To clear this up, I have an interest in Linux and KDE, and I like helping these projects. I am in no way inclined to publicize my work more than an announcement. If you look across KDE and Linux there are people *far* more capable and published than I. I try to use my skills (which are mainly web based) to develop frameworks so a project can be run by a team. I have done soem application development in the past, but I am stepping down from that as I dont feel I am particularly suited to it.

Like any open source hacker, they get acknowledgement from people within their community when they do some work. The thing about some of the stuff I have done is that it has been announced in places other than the community which I work in, and hence gets more publicity than it needs.

As for the column in Linux Format...it is just that. It is a column and an opinion, and nothing more.
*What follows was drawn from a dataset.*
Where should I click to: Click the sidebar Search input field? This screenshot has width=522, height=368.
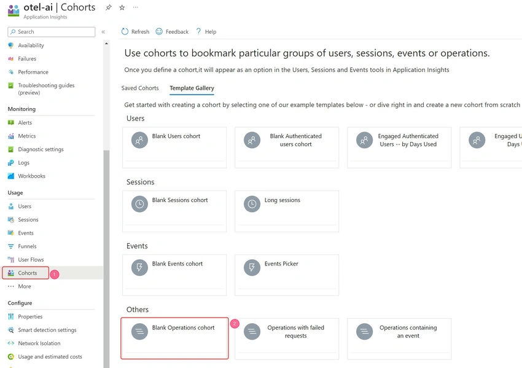click(x=51, y=32)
I use it to discuss ideas floating in my head, and that is what the Linux Format team intended it for.

In the open source world we all have a chance to contribute, and I dont want to give off any impression that I have self importance at all. I think the fact that you feel that I am making KDE hackers look like metallers in rubbish...does that mean that mean that other people who are in the public eye every so often are representatives of their community...no it doesnt. I am not a representative of KDE or Linux, and I am merely someone who contributes and has an interest in it.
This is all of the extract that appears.